CMU has been at the forefront of autonomous driving technology for three decades, and students have been working to bring that technology to the buggy races. This year they succeeded.
In April, during the early morning practices, two buggies driven by computers, rather than by students tucked inside the torpedo-like shell, successfully steered and braked their way around the 4,412-foot-long course.
On April 8, team RoboBuggy fielded the first autonomous buggy to steer itself through the course. And on April 9, the Atlas Project, part of the Carnegie Involvement Association, also known as CIA, completed its own first successful autonomous run.
Like traditional buggies, the machines are pushed uphill by humans on Tech Street, then freeroll down Schenley Drive before being pushed up Frew Street. The difference is that the buggy itself is doing the steering and navigation throughout.
Both self-driving buggies were displayed during the Sweepstakes Design Showcase and Buggy Races as part of Spring Carnival 2017.
This is very quintessentially CMU—it’s buggies and robots.Danielle Quan, MechE student and chairman of RoboBuggy, Carnegie Mellon University
“I joined RoboClub, which is the organization that sponsors RoboBuggy, in my freshman year,” said Danielle Quan, chairman of RoboBuggy and a junior majoring in MechE and robotics. “This is very quintessentially CMU—it’s buggies and robots, so I immediately wanted to get involved.”

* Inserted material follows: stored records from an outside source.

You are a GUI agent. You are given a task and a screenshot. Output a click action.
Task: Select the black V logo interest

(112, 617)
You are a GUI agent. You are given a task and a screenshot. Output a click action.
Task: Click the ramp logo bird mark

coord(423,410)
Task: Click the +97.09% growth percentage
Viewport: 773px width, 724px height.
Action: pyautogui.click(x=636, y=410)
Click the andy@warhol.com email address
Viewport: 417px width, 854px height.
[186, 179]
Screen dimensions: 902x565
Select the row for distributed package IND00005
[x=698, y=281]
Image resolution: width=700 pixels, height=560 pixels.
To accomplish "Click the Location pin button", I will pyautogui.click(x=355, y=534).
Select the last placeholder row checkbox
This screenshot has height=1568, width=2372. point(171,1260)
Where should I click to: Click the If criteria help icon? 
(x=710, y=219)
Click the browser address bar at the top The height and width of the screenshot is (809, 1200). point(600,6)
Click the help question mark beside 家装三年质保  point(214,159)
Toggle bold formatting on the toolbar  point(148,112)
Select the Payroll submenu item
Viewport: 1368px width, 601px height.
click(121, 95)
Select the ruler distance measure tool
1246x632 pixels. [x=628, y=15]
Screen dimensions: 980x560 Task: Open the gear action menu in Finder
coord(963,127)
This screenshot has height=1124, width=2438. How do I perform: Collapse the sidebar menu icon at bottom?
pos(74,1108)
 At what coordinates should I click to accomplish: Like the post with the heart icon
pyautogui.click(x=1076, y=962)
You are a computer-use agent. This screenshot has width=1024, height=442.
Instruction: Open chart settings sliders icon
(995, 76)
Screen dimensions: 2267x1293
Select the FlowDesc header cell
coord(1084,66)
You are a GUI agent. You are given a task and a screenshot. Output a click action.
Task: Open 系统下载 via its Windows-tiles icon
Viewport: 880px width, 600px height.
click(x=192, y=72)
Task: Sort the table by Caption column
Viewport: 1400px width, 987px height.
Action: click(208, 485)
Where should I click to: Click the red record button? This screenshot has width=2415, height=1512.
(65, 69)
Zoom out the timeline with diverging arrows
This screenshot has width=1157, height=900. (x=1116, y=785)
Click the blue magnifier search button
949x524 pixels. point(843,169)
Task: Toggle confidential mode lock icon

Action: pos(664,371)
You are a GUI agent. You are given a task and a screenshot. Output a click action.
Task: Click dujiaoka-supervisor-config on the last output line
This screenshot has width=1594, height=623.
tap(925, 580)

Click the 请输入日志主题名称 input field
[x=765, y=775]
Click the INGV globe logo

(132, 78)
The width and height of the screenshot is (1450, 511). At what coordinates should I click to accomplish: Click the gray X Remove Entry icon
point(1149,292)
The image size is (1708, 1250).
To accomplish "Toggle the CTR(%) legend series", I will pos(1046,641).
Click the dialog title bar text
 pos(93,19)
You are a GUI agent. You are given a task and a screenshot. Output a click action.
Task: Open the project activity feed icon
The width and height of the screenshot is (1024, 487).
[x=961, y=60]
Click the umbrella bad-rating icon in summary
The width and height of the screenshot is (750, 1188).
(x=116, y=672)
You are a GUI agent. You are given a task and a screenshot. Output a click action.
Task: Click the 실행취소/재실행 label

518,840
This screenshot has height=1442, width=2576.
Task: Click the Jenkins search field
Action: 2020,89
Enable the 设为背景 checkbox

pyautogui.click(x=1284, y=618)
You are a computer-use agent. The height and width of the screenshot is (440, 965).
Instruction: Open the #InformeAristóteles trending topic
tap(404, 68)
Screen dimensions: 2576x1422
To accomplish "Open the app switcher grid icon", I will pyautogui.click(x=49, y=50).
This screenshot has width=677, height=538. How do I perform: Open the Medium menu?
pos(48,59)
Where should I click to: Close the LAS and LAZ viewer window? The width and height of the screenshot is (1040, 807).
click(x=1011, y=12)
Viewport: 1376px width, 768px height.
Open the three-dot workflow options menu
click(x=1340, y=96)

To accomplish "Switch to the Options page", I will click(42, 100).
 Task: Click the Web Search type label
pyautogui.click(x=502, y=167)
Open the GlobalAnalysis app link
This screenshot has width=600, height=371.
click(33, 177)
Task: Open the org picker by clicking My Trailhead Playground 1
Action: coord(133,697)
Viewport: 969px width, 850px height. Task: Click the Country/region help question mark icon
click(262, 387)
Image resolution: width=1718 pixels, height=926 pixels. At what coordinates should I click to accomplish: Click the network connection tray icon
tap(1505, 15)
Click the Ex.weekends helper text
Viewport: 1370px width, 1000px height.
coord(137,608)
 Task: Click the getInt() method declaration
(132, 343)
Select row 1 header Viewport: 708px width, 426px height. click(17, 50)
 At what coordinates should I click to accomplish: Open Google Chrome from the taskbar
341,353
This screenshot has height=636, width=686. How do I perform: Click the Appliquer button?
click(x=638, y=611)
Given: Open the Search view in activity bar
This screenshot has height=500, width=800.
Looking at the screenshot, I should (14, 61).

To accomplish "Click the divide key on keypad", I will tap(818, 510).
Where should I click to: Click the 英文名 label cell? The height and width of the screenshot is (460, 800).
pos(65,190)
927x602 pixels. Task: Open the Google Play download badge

Matt White, who graduated from Carnegie Mellon’s School of Computer Science in 1996, began the RoboBuggy project during a conversation back then with Mark Stehlik, now associate dean for outreach in the School of Computer Science. They had the idea of adapting the technology coming out of CMU’s Field Robotics Center’s NavLab project for Buggy. He worked on a hardware platform as an independent study.
Since then, RoboBuggy has been revived by several interdisciplinary student teams. The most recent iteration of RoboBuggy has existed since 2013 as a project within the CMU Robotics Club. The Atlas Project, a separate autonomous buggy team, started two years ago.
“It was surreal, honestly, watching it steer itself after having failed every other time,” said Benjamin Warwick, founder of the Atlas Project and a junior in MechE. “I’m hoping this will encourage other people to start robotic buggies of their own.”
The first buggy races were held as part of the first alumni celebration, called Campus Week, in 1920. In 1928, Campus Week was replaced by Spring Carnival and a booth competition was introduced. Frew Street was completed and the course took on its present-day format.